Zambian entrepreneurs, though appearing prosperous on face value, encounter a lot of challenges. Most of these will only be resolved if there is considerable academic research just in the same way American businesses utilize the knowledge churned out by the Harvard School. Academicians are authorities not only in the world of hypothesis but in the practical world.
Most of the challenges that entrepreneurs face are unique to given situations. British entrepreneurs may be facing problems of time lags in change management. The Chinese entrepreneurs may have problems with limited market outlets. American entrepreneurs would be going through challenges of working capital.
It is; therefore, wrong to assume that Zambian entrepreneurs would be facing the same problems in every setting. Only academic research would create the required balance in enterprise. Why are most Zambian entrepreneurs not allowing their subordinates to handle cash? Why is it that an average enterprise retains staff for no more than a period of six months?
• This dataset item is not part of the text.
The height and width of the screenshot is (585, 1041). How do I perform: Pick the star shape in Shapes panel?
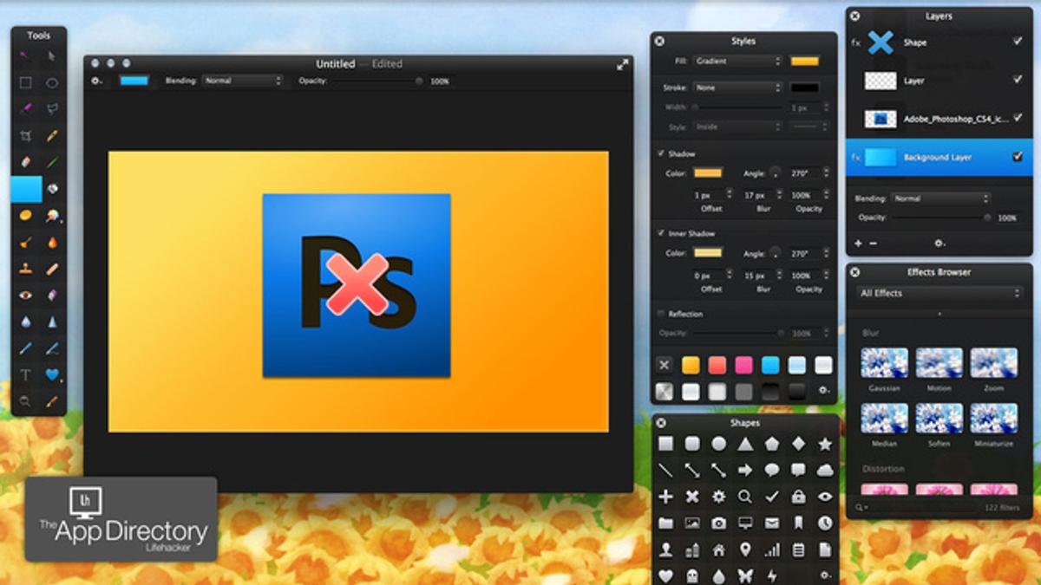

Answers to the above questions should not be grossed over. The connection between local enterprise and academic research should be the ideal strategy in ensuring Zambian businesses remain relevant to themselves and the economy. There is this overall belief that business articles and books should be written by those actively involved in enterprise. The opposite is the norm. Academicians can assimilate various scenarios involving a cluster of entrepreneurs and develop effective theories and models that answer critical questions. This is what creates the right balance in business.
In my book Business Values for Our Time, I have dedicated considerable time on issues of lead-time and cash-flow and why these two concerns rank top among challenges facing local entrepreneurs. The reason I thought this would be an important subject was that many Zambian entrepreneurs fail to break-through business huddles because of project maturity mistiming. They start their businesses with great promise and will run with the project for considerable time until their assumptions fail. The mismatch between project and loan maturity accounts for the demise of 80 percent of Zambian enterprises. Striking business deals based on guess work and empty assumptions is a real nightmare.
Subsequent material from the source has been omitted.